Brock knew that spark in her bright blue eyes and it got to him every time, but he managed to frown. "Thought Coleman had given you a copy of all his manuals."

"They renewed them...?"

"I see," he muttered, fighting a smile at how she looked like a child asking for candy. He refilled their cups and handed her one.

"Are packs anything like teams?"

He answered as he crossed the living room to one of the bookcases. "They have more members, so the dynamics are more complex. However, no matter the number, you'll always find certain categories among them."

Gillian sat up in her chair when he came back with what looked a lot like a manual, the FBI emblem on the cover.

He kept talking while he flicked through the pages. "First you have the leader, or alpha, and then the middle man..." He reached the table and handed the manual over to her.

She took it with both hands and rested it on the table as if it were made of glass, something fragile and precious. Because that was exactly what it was for her. Because he'd written it.

Brock forced himself to go on, not to give in to the odd warmth spreading over his chest. "The rest are grunts, foot soldiers. The middle man does most of the recruiting, but the soldiers always try to win the alpha's trust and climb in the group ranks. To achieve that, they take on different roles in the pack's structure, to prove themselves useful."

* * *

Since their parents didn't seem to pay attention to the clock, Andrea and Connor finished Season Two and started Season Three. About ten-thirty, they decided to take a look at the kitchen, to see if they still had parents, and if they were still around.

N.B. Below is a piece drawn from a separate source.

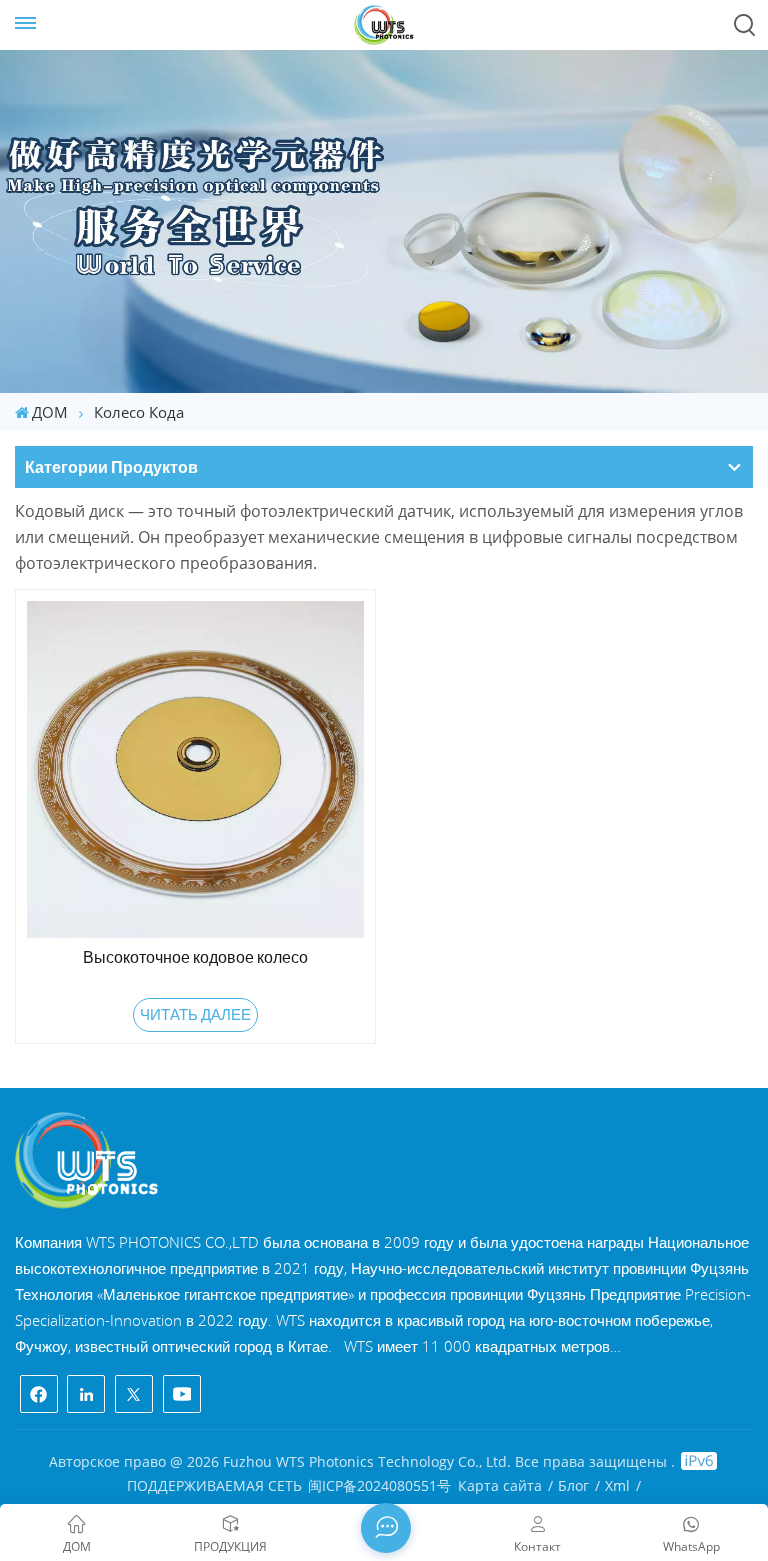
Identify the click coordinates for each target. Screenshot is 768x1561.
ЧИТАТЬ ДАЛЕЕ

They found Brock talking in his low, calm voice. Gillian listened to him, completely absorbed, her face resting on her hand, nodding slowly. He spotted them and trailed off, startling Gillian. She looked up at the clock.

"Oh, my! It's so late!" she said, standing up. "I'm so sorry! Connor, son, grab your things, we're leaving."

A few minutes later, Brock opened the building door for them. Andrea hugged Connor and Gillian goodbye and stood by her father, watching them leave.

"It was a great evening, wasn't it, Dad?" she said, wrapping her arm around Brock's.

"Yeah, it was," he muttered. He could have stayed up all night, just talking with Gillian about packs and the case Cassidy had sent. Gillian's honk as she drove away silenced his sigh.